Es decir, nada se sabe. Se sospecha, con razón, que fue hecho por alguna de esas manzanas podridas que abundan en las Fuerzas Armadas. En realidad ya no deberíamos hablar de frutas, sino de árboles, porque no se trata de un loquito borracho con una pistola que vio pasar el carro del periodista y se le salieron cinco tiros. Se trata de un atentado bien planeado y ejecutado con precisión —aunque sin suerte, ya que Calderón salió ileso—, que supone la existencia de un grupo organizado y agresivo que —lo veremos— cuenta con un dispositivo de distracción que impide contaminar la causa heroica. El Gobierno lamentó el hecho y el general Navas dijo que no se podía descartar ninguna hipótesis. Dos declaraciones meramente litúrgicas. Tiros de salva.

Hay que sumar este caso a otro, el delito cometido por los militares —¿quién podría dudar que fueron uniformados?— que le pasaron a Uribe el dato de las coordenadas del sitio exacto donde la Cruz Roja recogería a los guerrilleros para llevarlos a Cuba. Hay que ir atando cabos —nunca se atan generales ni coroneles—, porque la cadena es larga. El Cinep, con la firma del padre Alejandro Angulo, uno de los más sensatos y ecuánimes investigadores de esa institución, denuncia 941 casos comprobados de falsos positivos entre 1988 y 2012, la mayoría cometidos durante la negra noche del gobierno de Uribe.
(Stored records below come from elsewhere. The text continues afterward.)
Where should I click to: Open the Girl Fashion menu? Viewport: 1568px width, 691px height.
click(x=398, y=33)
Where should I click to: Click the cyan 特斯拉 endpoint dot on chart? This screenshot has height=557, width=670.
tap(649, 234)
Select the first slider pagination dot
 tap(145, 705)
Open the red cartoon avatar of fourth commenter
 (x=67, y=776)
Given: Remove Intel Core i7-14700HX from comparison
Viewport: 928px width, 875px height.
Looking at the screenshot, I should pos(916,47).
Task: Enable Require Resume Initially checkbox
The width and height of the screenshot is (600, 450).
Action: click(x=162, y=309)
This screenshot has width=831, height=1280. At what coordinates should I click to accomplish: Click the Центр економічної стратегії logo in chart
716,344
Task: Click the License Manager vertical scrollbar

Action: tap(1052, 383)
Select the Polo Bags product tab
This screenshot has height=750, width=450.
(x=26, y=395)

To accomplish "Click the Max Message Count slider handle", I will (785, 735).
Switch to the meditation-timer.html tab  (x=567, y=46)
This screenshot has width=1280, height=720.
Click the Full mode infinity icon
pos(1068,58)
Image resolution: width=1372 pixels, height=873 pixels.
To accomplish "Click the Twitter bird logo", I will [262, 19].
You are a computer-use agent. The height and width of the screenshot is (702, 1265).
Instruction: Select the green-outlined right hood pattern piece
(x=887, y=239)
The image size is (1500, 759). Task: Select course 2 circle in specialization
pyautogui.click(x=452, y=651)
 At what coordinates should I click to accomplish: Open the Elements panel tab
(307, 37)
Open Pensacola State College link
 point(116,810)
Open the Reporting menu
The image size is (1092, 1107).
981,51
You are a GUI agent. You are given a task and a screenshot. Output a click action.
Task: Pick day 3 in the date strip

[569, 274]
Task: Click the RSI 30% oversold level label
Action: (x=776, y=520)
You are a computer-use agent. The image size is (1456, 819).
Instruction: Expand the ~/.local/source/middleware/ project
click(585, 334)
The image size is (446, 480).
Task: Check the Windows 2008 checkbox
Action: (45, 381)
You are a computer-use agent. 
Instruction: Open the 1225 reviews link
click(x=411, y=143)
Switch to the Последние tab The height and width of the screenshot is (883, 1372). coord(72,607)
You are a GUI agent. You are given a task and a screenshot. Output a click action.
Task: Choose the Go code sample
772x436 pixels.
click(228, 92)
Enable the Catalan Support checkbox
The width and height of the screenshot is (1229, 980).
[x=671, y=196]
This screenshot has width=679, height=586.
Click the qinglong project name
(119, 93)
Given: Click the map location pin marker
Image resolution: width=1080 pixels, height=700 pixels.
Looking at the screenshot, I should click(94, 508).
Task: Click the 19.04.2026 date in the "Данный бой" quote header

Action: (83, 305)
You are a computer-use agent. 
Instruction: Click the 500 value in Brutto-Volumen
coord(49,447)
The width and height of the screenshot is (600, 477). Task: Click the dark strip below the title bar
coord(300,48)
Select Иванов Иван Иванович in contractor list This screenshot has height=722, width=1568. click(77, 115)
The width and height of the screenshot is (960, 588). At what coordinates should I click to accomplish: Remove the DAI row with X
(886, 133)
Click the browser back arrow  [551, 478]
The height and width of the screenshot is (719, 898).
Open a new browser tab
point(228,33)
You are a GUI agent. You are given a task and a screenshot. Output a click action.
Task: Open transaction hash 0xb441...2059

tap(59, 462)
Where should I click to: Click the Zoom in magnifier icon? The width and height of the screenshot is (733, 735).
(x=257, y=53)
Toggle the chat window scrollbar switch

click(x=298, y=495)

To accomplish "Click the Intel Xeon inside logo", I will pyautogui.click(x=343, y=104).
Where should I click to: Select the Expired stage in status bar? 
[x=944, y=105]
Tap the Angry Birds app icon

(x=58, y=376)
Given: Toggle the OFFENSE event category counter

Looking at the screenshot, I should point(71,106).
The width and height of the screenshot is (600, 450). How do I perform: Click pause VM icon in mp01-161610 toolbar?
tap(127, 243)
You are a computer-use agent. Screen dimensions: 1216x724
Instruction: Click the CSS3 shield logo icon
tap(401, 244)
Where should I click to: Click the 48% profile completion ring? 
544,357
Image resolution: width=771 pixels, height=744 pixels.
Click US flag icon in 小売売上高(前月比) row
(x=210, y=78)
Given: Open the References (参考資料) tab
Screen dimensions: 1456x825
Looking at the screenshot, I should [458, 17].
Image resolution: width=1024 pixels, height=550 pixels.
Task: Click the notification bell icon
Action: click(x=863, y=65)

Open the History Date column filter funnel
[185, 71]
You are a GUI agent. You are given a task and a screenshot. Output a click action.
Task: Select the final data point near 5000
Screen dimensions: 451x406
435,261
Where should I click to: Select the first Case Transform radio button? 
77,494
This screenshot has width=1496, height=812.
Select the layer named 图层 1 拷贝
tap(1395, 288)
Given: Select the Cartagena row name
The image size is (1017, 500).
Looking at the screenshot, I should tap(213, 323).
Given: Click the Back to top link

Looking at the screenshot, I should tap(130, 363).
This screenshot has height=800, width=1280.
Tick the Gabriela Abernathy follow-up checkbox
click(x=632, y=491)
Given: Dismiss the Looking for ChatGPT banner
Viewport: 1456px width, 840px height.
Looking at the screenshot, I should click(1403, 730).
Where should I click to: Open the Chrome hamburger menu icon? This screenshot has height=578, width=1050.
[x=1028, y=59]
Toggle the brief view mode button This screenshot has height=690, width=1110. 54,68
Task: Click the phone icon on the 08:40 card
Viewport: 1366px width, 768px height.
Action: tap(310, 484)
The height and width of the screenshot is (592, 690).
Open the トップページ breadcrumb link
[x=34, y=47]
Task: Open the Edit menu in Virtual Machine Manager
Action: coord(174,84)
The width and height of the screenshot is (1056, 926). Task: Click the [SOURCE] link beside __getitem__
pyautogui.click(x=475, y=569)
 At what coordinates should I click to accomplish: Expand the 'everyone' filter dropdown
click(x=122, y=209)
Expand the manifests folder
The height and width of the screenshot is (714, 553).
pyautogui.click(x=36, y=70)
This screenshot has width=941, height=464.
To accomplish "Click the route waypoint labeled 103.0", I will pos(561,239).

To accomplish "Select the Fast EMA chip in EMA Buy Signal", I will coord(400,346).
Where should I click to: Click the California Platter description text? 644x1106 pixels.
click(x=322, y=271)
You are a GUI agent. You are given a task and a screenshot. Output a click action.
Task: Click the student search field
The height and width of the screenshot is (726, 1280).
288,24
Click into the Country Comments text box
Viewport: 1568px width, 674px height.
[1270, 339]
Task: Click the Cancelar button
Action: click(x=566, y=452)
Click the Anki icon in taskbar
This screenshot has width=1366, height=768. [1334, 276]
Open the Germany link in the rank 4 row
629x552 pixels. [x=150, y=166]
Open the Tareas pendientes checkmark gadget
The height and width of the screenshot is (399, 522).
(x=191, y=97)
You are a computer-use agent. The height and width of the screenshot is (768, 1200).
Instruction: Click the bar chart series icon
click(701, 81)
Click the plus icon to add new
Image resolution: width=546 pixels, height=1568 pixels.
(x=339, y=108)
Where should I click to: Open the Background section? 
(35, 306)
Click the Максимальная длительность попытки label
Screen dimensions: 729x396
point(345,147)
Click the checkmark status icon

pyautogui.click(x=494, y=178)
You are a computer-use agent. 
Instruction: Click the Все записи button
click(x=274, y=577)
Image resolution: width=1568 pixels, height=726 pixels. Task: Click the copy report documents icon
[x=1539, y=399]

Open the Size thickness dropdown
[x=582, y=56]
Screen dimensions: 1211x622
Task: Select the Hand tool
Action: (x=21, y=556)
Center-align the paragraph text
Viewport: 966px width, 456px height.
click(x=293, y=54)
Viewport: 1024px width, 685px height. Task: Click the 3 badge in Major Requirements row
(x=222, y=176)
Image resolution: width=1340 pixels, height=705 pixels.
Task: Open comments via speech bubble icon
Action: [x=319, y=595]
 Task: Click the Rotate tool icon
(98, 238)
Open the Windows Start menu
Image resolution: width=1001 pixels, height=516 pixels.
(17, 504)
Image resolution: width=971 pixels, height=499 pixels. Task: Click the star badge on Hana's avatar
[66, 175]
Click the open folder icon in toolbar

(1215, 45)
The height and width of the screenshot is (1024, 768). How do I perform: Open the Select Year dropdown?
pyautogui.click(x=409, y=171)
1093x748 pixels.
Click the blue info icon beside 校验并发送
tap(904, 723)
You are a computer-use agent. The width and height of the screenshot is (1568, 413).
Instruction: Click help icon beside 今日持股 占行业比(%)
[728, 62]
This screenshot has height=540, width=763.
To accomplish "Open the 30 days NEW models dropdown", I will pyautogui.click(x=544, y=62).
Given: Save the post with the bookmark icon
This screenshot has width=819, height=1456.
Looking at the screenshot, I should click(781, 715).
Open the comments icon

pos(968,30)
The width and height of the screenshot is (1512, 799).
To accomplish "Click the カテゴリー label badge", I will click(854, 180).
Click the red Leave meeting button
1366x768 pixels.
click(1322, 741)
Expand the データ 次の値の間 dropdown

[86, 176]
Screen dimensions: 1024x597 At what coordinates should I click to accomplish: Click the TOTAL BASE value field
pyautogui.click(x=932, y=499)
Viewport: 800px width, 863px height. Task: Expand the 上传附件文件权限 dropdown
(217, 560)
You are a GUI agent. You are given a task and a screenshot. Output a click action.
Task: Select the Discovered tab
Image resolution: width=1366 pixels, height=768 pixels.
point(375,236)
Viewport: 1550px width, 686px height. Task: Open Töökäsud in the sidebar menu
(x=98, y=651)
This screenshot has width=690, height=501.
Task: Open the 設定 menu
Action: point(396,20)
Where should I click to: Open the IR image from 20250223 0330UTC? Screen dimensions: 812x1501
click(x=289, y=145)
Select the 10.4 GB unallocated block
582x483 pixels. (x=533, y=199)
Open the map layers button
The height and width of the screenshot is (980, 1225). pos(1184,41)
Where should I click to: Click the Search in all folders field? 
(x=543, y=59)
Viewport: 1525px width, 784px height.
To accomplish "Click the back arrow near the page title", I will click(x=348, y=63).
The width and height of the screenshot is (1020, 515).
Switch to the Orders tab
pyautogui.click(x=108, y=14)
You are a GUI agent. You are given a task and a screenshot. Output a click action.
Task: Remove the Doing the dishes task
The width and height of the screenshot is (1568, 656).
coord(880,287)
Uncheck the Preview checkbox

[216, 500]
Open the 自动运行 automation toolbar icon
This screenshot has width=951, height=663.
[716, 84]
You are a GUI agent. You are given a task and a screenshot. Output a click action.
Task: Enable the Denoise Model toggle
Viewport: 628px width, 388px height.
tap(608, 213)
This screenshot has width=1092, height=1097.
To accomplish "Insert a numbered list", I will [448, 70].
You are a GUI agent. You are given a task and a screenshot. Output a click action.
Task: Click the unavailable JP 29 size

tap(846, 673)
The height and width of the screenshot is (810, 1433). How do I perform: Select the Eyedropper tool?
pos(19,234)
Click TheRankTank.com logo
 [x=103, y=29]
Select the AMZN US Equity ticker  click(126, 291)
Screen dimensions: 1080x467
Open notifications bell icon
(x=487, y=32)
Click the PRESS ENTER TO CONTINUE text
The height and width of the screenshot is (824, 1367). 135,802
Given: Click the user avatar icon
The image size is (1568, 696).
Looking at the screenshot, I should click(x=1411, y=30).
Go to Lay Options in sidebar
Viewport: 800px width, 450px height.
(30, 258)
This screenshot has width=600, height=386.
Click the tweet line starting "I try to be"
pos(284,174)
Philip Alston, relator de la ONU, afirma lo que se sabe: “El gran número de asesinatos —1.800—, la amplia geografía abarcada y el elevado número de militares implicados casi evidencian el hecho de que los homicidios fueron llevados a cabo de una manera más o menos sistemática por una cantidad significativa de elementos del Ejército”. Para rematar, la Fiscalía tiene pruebas sobre 4.716 víctimas de homicidios “presuntamente cometidos por miembros de las fuerzas de seguridad”. No se trata pues de manzanas, sino de engranajes. Sobre todo de engranajes de cobertura y de impunidad.

La existencia de tales estructuras clandestinas —para decirlo suavemente— dentro de las Fuerzas Armadas es una de las más inminentes amenazas contra el proceso de paz en marcha. Fueron las mismas que propiciaron el paramilitarismo, protegieron la ejecución de las masacres y, sin duda, están hoy al lado de Urabeños, Rastrojos y demás ejércitos antirrestitución de tierras. El caso de San Roque es sospechoso: cuatro miembros de una familia que había sido desplazada fueron asesinados ayer en una vereda del municipio —tierra de Tasmania— al regresar a su finca. Y vamos ligando. Porque la restitución de tierras tiene en el Centro Democrático una batería ideológica y política que dispara cargas de profundidad contra el proceso de paz. Decir, como dijo Pacho Santos —que está cada día más zafado— que el fiscal general de la Nación es un escudero de las Farc, no sólo es un delirio, sino un delito.

Todo va haciendo parte del mismo paquete que tendrá que enfrentar Santos con decisión en la plaza pública y en los medios de comunicación. No puede darle más gabelas a su primo hermano, ni a Uribe, ni al energúmeno Fernando Londoño, que reivindica el paramilitarismo como una herramienta del orden. Tampoco puede el Gobierno permitir que el locuaz ministro de Defensa —conocido como Gymboy— continúe opinando a diestra y siniestra sobre hechos de orden público con la intención de quitarles piso en la opinión a las negociaciones de La Habana para satisfacer a sus “subordinados” y rivalizar en agresividad con Uribe.